Of course, even if a gap is formed between the two, the same effect as described above can be obtained.

According to the vacuum vessel for a nuclear fusion device of the present invention explained above,
Electrical insulation means for the flow direction of eddy currents generated in a vacuum container formed in a substantially circular shape by alternately arranging a plurality of thick walled parts and bellows parts is provided on the outer periphery of the bellows parts by protruding outward from the pre-thickened wall parts. Because it is applied to the cylindrical part that covers the
The eddy current flowing from the thick part to the cylindrical part is blocked by the electrical insulation means, and the eddy current induced in the cylindrical part is significantly reduced, so that the stress generated in the bellows part covered by the cylindrical part can be reduced. , it is very effective when used in this kind of vacuum container.

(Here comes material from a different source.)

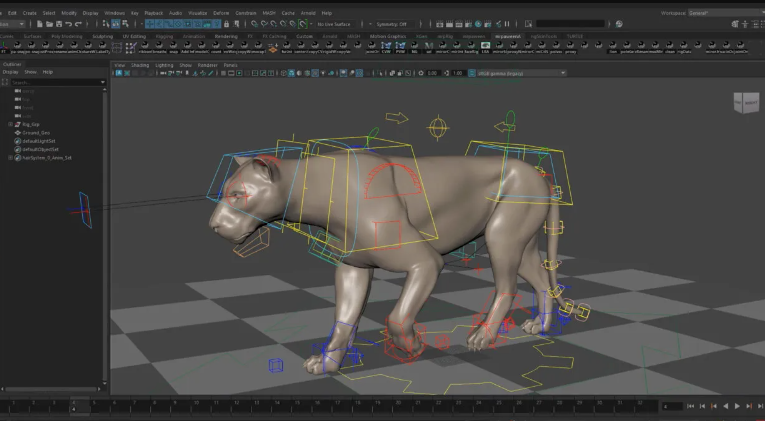765x421 pixels.
Task: Expand hairSystem_0_Anim_Set in outliner
Action: pyautogui.click(x=9, y=157)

[Brief explanation of the drawing]

Figure 1 is a plan view schematically showing a tokamak-type nuclear fusion device with a partial cross-section of its vacuum vessel, Figure 2 is a cross-sectional view in the small circumferential direction, and Figure 3 is a conventional fusion device used in the device. FIG. 4 is a partial perspective view of a vacuum container for explaining eddy currents, etc. in a vacuum container (9), and FIG. is a partial perspective view of a vacuum vessel for explaining eddy currents etc. in the configuration of FIG. 4, FIG. 6 is a partial perspective view showing an embodiment of the vacuum vessel for a nuclear fusion device of the present invention, and FIG. FIG. 7 is a partial perspective view of a vacuum vessel for a nuclear fusion device showing another embodiment of the invention. 3... Toroidal coil, 6... Current transformer coil, 7
... Prada 7.9... Vertical magnetic field coil, 10...
・Vacuum container, 11... Thick wall part, 12... Bellows part, 14... Eddy current, current)

Claims (1)

[Scope of Claims] 1. A cylindrical part that is formed into a substantially annular shape by alternately arranging a plurality of thick-walled parts and bellows parts, and that protrudes outward from the thick-walled parts, and the outer peripheral part of the bellows part. 1. A vacuum container for a nuclear fusion device configured to cover a vacuum container for a nuclear fusion device, characterized in that an electric insulating means for the flow direction of an eddy current generated in the vacuum container is applied to the entire cylindrical portion. 2. The vacuum vessel for a nuclear fusion device according to claim 1, wherein the electrical insulation means with respect to the eddy current flow direction is constructed by providing a gap in a part of the cylindrical portion. 3. The vacuum vessel for a nuclear fusion device according to claim 2, wherein a plurality of the voids are provided substantially intermittently at an end of the cylindrical portion near the thick walled portion. 4. The electrical insulation means with respect to the flow direction of the eddy current is performed by intermittent welding when connecting the thick wall part and the cylindrical part to form a gap in a part between the thick wall part and the cylindrical part. The vacuum vessel for a nuclear fusion device according to claim 1, characterized in that the vacuum vessel is made of aluminum.